Assigned task: Every record needs to be restated word for word.
▼
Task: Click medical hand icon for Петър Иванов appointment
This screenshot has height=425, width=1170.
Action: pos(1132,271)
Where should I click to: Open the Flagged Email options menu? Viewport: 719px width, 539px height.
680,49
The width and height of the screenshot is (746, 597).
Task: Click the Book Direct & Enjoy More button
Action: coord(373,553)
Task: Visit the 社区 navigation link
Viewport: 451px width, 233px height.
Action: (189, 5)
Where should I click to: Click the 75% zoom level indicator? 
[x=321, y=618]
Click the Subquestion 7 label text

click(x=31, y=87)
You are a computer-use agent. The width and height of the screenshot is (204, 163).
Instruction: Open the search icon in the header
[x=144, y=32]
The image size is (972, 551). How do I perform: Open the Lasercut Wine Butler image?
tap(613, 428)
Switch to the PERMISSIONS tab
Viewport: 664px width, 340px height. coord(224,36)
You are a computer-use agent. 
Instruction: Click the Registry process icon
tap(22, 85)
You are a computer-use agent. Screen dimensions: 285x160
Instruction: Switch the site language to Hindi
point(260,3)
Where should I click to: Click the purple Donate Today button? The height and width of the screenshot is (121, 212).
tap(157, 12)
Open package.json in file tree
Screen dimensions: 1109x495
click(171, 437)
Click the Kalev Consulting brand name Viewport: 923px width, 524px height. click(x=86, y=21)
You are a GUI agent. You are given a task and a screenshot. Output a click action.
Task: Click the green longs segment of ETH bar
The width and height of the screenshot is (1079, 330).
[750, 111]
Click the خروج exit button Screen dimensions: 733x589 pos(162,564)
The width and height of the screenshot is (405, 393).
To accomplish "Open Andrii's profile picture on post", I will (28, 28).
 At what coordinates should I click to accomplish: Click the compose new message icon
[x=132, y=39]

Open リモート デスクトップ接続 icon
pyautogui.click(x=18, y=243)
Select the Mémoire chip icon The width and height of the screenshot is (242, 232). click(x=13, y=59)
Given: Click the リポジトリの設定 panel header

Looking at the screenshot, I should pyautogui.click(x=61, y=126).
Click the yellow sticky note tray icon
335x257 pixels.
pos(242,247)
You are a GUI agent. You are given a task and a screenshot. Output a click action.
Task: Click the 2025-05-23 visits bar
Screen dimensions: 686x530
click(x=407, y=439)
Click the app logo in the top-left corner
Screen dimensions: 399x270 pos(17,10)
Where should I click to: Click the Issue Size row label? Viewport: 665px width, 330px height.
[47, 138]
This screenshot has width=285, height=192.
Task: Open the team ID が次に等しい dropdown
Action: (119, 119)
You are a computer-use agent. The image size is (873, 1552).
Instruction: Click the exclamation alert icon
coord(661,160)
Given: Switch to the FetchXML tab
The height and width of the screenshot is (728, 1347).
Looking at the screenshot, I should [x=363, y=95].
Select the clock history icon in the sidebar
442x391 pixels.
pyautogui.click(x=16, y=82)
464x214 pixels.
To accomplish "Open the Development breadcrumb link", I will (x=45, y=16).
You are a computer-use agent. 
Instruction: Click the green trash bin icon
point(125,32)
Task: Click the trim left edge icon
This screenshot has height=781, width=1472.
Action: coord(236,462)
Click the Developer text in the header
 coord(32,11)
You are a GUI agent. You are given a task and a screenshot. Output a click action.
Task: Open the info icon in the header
▲
Problem solution:
Task: Click medical hand icon for Петър Иванов appointment
This screenshot has height=425, width=1170.
Action: pos(1132,271)
Where should I click to: Open the Flagged Email options menu? Viewport: 719px width, 539px height.
680,49
The width and height of the screenshot is (746, 597).
Task: Click the Book Direct & Enjoy More button
Action: coord(373,553)
Task: Visit the 社区 navigation link
Viewport: 451px width, 233px height.
Action: (189, 5)
Where should I click to: Click the 75% zoom level indicator? 
[x=321, y=618]
Click the Subquestion 7 label text

click(x=31, y=87)
You are a computer-use agent. The width and height of the screenshot is (204, 163).
Instruction: Open the search icon in the header
[x=144, y=32]
The image size is (972, 551). How do I perform: Open the Lasercut Wine Butler image?
tap(613, 428)
Switch to the PERMISSIONS tab
Viewport: 664px width, 340px height. coord(224,36)
You are a computer-use agent. 
Instruction: Click the Registry process icon
tap(22, 85)
You are a computer-use agent. Screen dimensions: 285x160
Instruction: Switch the site language to Hindi
point(260,3)
Where should I click to: Click the purple Donate Today button? The height and width of the screenshot is (121, 212).
tap(157, 12)
Open package.json in file tree
Screen dimensions: 1109x495
click(171, 437)
Click the Kalev Consulting brand name Viewport: 923px width, 524px height. click(x=86, y=21)
You are a GUI agent. You are given a task and a screenshot. Output a click action.
Task: Click the green longs segment of ETH bar
The width and height of the screenshot is (1079, 330).
[750, 111]
Click the خروج exit button Screen dimensions: 733x589 pos(162,564)
The width and height of the screenshot is (405, 393).
To accomplish "Open Andrii's profile picture on post", I will (28, 28).
 At what coordinates should I click to accomplish: Click the compose new message icon
[x=132, y=39]

Open リモート デスクトップ接続 icon
pyautogui.click(x=18, y=243)
Select the Mémoire chip icon The width and height of the screenshot is (242, 232). click(x=13, y=59)
Given: Click the リポジトリの設定 panel header

Looking at the screenshot, I should pyautogui.click(x=61, y=126).
Click the yellow sticky note tray icon
335x257 pixels.
pos(242,247)
You are a GUI agent. You are given a task and a screenshot. Output a click action.
Task: Click the 2025-05-23 visits bar
Screen dimensions: 686x530
click(x=407, y=439)
Click the app logo in the top-left corner
Screen dimensions: 399x270 pos(17,10)
Where should I click to: Click the Issue Size row label? Viewport: 665px width, 330px height.
[47, 138]
This screenshot has width=285, height=192.
Task: Open the team ID が次に等しい dropdown
Action: (119, 119)
You are a computer-use agent. The image size is (873, 1552).
Instruction: Click the exclamation alert icon
coord(661,160)
Given: Switch to the FetchXML tab
The height and width of the screenshot is (728, 1347).
Looking at the screenshot, I should [x=363, y=95].
Select the clock history icon in the sidebar
442x391 pixels.
pyautogui.click(x=16, y=82)
464x214 pixels.
To accomplish "Open the Development breadcrumb link", I will (x=45, y=16).
You are a computer-use agent. 
Instruction: Click the green trash bin icon
point(125,32)
Task: Click the trim left edge icon
This screenshot has height=781, width=1472.
Action: coord(236,462)
Click the Developer text in the header
 coord(32,11)
You are a GUI agent. You are given a task and a screenshot. Output a click action.
Task: Open the info icon in the header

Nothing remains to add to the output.